▶ **Problem**: Where a record contains a picture, omit the picture and repeat the rest exactly.

[Stored entries]

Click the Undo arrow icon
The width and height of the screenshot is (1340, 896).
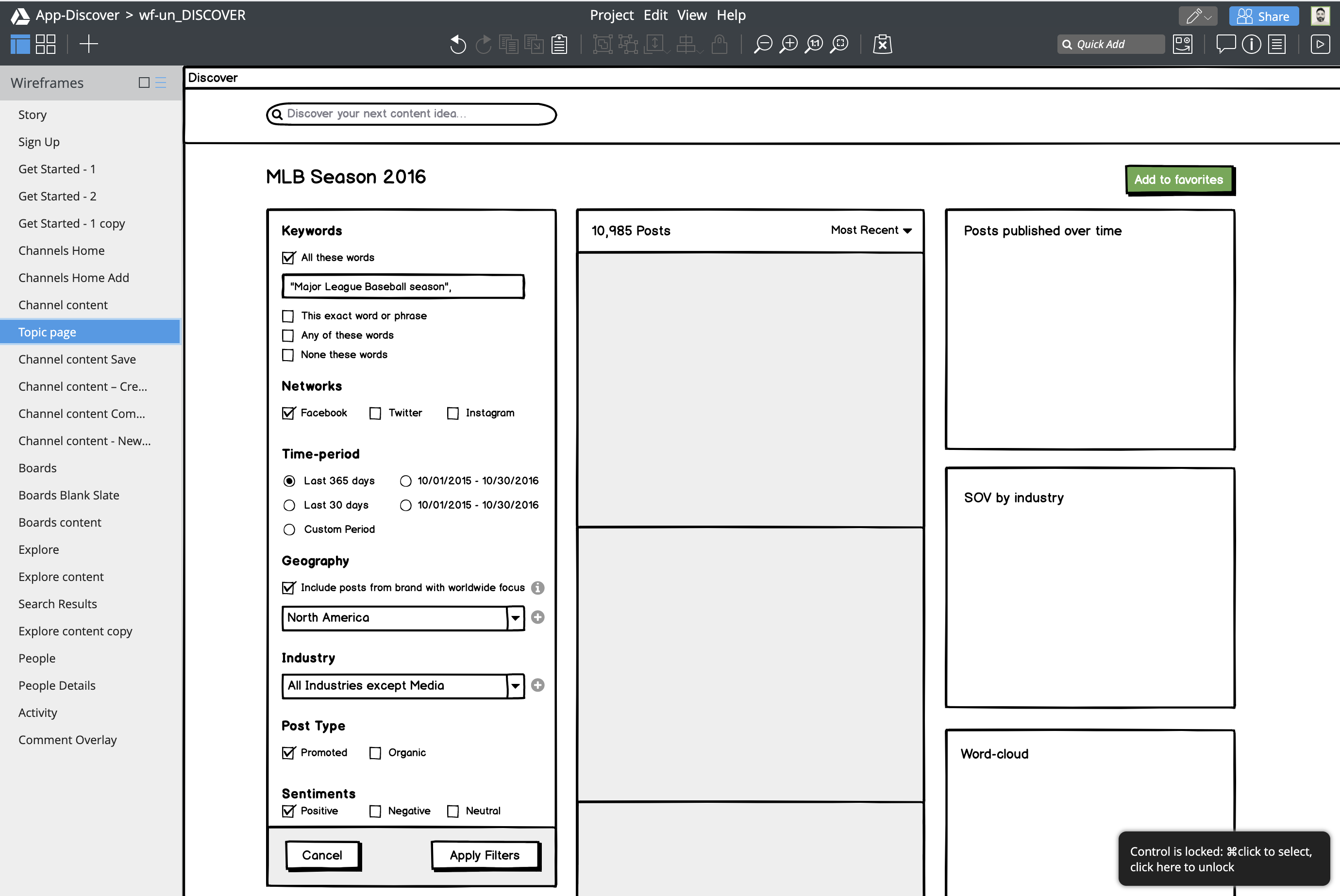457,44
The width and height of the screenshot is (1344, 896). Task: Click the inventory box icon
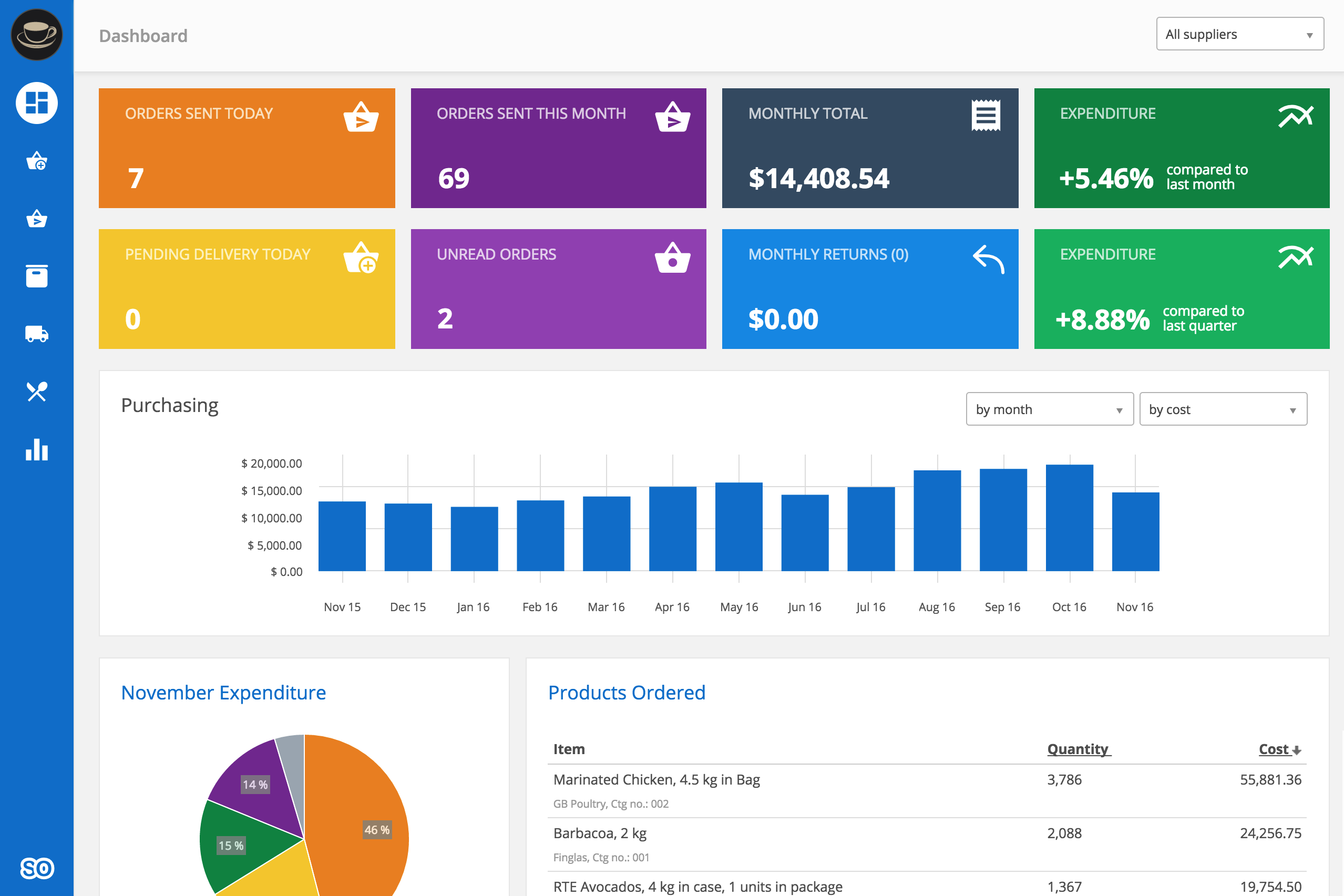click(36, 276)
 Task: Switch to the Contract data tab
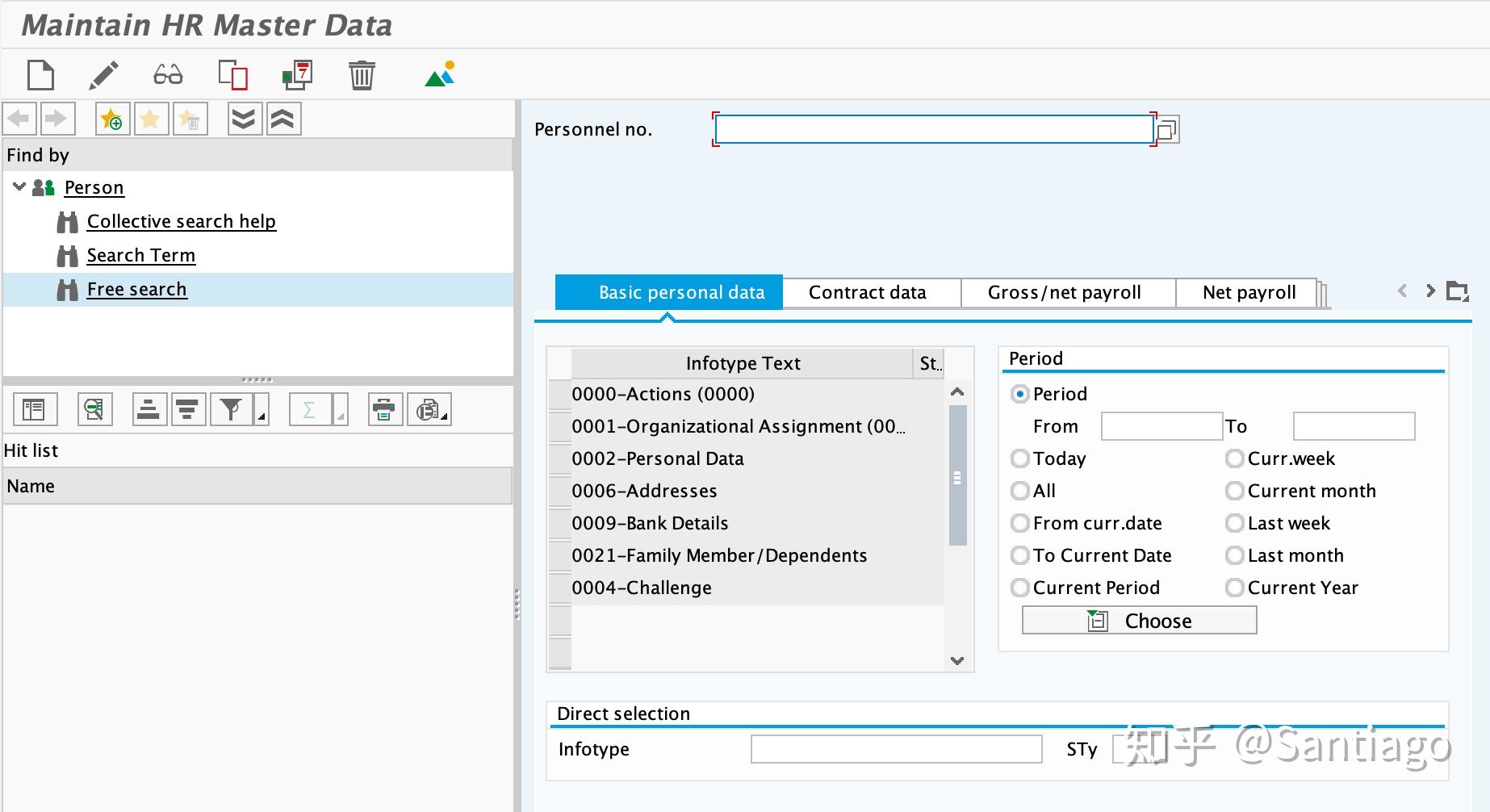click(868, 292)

▶ **Solution to this exercise**:
Click the Undo arrow icon
The width and height of the screenshot is (1340, 896).
457,44
The width and height of the screenshot is (1344, 896). Task: Click the inventory box icon
click(36, 276)
 Task: Switch to the Contract data tab
click(868, 292)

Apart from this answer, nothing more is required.